Medicaid Policy
1. Recipients who are eligible for the UPP program, or who are ONLY eligible for QMB, SLMB, QI, the QDWI program or Emergency Medicaid are not eligible for non-emergency medical transportation.
2. Transportation is not available to obtain services from non-Medicaid providers.
3. Transportation is not available to obtain non-Medicaid covered services. Refer to the Dept. of Health's Benefits Chart for a guide to Medicaid-covered services.

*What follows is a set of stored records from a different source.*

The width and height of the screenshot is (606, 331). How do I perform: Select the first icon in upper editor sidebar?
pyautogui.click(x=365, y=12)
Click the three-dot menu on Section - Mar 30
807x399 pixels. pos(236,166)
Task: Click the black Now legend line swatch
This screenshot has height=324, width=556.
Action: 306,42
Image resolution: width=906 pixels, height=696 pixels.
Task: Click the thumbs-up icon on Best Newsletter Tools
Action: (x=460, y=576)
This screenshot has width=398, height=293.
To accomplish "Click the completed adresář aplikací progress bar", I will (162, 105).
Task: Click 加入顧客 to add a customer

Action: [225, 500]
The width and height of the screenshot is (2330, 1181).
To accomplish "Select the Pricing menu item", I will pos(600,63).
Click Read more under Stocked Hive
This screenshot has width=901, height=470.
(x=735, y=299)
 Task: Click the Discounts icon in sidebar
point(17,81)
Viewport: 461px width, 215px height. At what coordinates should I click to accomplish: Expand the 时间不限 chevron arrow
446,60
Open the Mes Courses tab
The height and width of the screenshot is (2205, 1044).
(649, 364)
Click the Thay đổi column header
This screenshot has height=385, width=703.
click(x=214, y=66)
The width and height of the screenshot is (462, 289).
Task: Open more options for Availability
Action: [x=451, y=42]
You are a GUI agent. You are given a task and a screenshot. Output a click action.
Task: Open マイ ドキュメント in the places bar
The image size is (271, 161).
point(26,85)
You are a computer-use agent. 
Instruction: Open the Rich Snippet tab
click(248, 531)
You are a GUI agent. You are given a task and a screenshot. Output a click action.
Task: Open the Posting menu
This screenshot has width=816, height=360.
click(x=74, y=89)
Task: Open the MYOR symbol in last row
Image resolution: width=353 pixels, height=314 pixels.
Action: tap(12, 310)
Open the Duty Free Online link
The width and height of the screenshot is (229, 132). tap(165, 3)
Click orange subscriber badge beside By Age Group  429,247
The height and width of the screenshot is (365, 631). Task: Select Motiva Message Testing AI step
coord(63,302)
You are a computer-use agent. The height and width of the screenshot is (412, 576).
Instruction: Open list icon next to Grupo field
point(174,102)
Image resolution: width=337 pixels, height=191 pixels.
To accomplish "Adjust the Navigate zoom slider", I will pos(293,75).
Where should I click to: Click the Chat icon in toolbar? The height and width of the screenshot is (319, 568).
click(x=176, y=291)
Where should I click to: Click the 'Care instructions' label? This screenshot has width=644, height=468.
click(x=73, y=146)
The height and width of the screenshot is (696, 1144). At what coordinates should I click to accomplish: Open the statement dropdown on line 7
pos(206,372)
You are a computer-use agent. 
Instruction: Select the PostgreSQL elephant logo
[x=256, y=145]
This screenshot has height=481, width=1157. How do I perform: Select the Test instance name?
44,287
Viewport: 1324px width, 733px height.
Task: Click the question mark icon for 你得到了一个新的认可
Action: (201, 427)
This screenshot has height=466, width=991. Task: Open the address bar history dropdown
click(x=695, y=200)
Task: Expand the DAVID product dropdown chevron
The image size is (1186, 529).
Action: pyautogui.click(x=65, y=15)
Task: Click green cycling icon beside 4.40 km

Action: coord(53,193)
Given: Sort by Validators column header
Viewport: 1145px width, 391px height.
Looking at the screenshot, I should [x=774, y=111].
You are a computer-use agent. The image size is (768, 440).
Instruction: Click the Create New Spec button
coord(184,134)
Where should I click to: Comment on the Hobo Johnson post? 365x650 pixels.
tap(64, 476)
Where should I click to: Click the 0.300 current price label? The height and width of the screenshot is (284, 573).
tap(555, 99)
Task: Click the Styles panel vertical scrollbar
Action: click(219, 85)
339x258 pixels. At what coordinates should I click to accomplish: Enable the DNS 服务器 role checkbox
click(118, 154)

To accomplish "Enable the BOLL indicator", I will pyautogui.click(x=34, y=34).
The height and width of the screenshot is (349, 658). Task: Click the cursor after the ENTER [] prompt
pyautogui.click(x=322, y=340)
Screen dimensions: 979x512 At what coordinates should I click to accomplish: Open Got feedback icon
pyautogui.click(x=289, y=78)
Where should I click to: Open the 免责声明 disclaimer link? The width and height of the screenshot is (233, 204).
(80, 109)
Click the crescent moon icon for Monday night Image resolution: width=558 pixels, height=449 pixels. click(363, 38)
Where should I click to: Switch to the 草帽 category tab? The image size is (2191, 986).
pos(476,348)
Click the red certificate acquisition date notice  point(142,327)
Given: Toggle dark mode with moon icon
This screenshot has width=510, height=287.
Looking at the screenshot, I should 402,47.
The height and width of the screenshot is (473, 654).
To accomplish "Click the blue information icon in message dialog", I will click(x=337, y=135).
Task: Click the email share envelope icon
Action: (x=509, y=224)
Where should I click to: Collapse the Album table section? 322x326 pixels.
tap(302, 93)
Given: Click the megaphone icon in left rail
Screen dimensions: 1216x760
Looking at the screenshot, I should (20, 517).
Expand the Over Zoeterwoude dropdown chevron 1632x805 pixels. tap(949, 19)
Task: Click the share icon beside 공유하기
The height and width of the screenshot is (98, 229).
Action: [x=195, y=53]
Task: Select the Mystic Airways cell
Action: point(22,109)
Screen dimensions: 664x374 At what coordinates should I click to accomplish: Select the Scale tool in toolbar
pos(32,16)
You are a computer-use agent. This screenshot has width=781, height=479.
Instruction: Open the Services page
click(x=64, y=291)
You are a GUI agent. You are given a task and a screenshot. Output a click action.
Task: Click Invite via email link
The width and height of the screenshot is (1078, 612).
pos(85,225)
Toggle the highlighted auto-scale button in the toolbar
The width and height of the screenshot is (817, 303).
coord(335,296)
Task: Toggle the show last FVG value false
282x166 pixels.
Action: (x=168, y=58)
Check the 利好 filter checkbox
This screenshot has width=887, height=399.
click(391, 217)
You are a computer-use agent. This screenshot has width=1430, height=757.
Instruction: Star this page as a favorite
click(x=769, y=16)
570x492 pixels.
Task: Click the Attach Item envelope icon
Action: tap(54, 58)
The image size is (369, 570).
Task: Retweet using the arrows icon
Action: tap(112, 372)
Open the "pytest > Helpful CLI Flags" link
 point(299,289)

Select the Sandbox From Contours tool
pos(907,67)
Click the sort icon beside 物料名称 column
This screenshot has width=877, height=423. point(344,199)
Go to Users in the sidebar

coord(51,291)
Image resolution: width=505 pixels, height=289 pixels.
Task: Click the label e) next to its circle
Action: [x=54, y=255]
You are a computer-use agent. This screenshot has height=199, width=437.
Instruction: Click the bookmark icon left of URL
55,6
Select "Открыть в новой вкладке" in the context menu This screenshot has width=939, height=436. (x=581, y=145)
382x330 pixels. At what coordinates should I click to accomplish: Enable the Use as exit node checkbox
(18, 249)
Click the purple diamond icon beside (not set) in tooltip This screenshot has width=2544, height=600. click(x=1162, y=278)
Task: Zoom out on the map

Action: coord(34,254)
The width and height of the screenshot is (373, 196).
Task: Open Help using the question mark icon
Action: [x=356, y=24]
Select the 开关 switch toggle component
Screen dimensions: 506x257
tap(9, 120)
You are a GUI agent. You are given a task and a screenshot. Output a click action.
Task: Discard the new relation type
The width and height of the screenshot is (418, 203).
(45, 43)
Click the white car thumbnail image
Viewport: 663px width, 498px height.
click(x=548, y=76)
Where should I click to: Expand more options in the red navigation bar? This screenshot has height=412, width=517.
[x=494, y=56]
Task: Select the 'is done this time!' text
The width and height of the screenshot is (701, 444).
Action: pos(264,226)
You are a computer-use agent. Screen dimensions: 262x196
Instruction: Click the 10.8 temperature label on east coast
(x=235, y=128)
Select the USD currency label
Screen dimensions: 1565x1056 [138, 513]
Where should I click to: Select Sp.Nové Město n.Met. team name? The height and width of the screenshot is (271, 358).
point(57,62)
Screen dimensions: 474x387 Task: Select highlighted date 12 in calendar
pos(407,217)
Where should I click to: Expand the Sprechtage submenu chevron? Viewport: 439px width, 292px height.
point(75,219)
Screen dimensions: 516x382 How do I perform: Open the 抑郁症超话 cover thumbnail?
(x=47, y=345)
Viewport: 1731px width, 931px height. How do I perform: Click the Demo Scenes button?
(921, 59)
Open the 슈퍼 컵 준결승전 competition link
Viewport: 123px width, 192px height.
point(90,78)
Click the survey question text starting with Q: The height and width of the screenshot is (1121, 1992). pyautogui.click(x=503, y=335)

4. Transportation is not available to pick up prescriptions at a pharmacy UNLESS the Traditional Medicaid recipient is on the way to or from a medical appointment with a Medicaid provider. Recipients can talk to their pharmacy about having refills mailed or delivered to them. If the pharmacy will not or cannot mail or deliver the prescriptions (certain prescription orders cannot be phoned in by providers, and certain drugs must be picked up in person), the individual can ask for transportation to pick up the prescriptions.
a. If the individual needs door-to-door service, he or she must follow procedures for LogistiCare services. (The telephone number to call is 1-855-563-4403.) Prior authorization from Logisticare may be required.
b. If the individual can use a personal vehicle and wants mileage reimbursement, he or she can receive reimbursement if:
i. The pharmacy cannot mail or deliver the prescriptions,
ii. Neither the recipient nor any covered family member have any medical appointments on the day they need to pick up the prescription, and
iii. The recipient has no other way to get the prescriptions.
iv. If the above three factors are met, the eligibility worker can reimburse mileage for a Traditional Medicaid Recipient to pick up prescriptions. Prior authorization is not required for mileage reimbursement, but will only reimburse the mileage if the above three criteria are met. Review the situation with your supervisor if needed.
5. Transportation is not available to go to work, school, shopping, etc. Transportation is only to be used by Traditional Medicaid recipients to obtain Medicaid-covered services from a Medicaid provider.
6. See section 651 for special rules regarding residents of nursing homes and recipients of mental health services.